### DIRECTIONS FOR THIS TASK
Could you write the next part of the passage on RNA structural biology and Fab chaperones, picking up right after its final sentence?

The field of RNA structural biology tries to understand the three-dimensional folds of RNA molecules and how these structures contribute to their biological function. Structural studies of often flexible RNA molecules can be difficult, and so there remain many challenges and opportunities for study. The relative paucity of RNA structural information limits machine learning techniques from accurately predicting RNA structures, so more RNA structures still must be solved with direct structural evidence.

The work reported here begins by presenting the expansion and characterization of a suite of portable RNA epitopes that can be recognized by antibody fragment (Fab) chaperones, proven to be useful in high-resolution x-ray crystallographic studies of RNA molecules. In addition to the previously reported loops that bind the BL3-6 and HAVx Fabs, new portable RNA loops are selected to bind to the BRG and HCV2 Fabs and the 3D structures of these new RNA-Fab complexes are determined. The suite of tools is comprised of RNA loops with distinct sequences and cognate Fabs that bind to their loops in distinct spatial arrangements with high (low to mid nM) affinity. These loops can be used to screen for crystallization conditions that may form using differing lattice contacts.

Furthermore, this work reports the use of one of these loops to be more broadly generalizable as a structural biology chaperone through the cryo-electron microscopy (cryo-EM) study of a novel RNA motif. Using one of these portable Fab chaperones, the structure of the newly described hovlinc ribozyme present in a human lncRNA transcript is determined to a resolution of 4.1 Å. The Fab chaperone more than doubles the size of the RNA motif alone, helping in the cryo-EM analysis of the small RNA given the intrinsic limitations of performing cryo-EM on small particles. The global fold of the structured RNA motif is determined unambiguously, consisting of two parallel stacks of helices held together by the double pseudoknot interactions of the RNA.

### RECORDED INFORMATION
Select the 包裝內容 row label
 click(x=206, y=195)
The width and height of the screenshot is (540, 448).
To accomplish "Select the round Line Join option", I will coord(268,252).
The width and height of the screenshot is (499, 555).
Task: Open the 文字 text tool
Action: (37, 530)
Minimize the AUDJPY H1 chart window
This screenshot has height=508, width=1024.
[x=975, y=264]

### REPLY TO THE EXERCISE
The structural information revealed about the hovlinc ribozyme is used to more carefully explore the determinants for the ribozyme’s self-cleaving activity in spatial proximity to the cut site. Through a high throughput sequencing experiment and extensive synthetic atomic perturbations around the active site, many of the active site features necessary for endonucleolytic activity are explored. A guanine is identified that is predicted to serve as the general base in the catalytic mechanism, and the overall active site architecture is hypothesized to have structural similarities to the pistol ribozyme’s active site. However, hovlinc does not appear to employ general acid catalysis in the same way as the pistol ribozyme’s mechanism. These results showcase a unique opportunity to expand on the utility of an RNA structural biology toolset and to study the activity and novel folding motif of a human ribozyme from a lncRNA.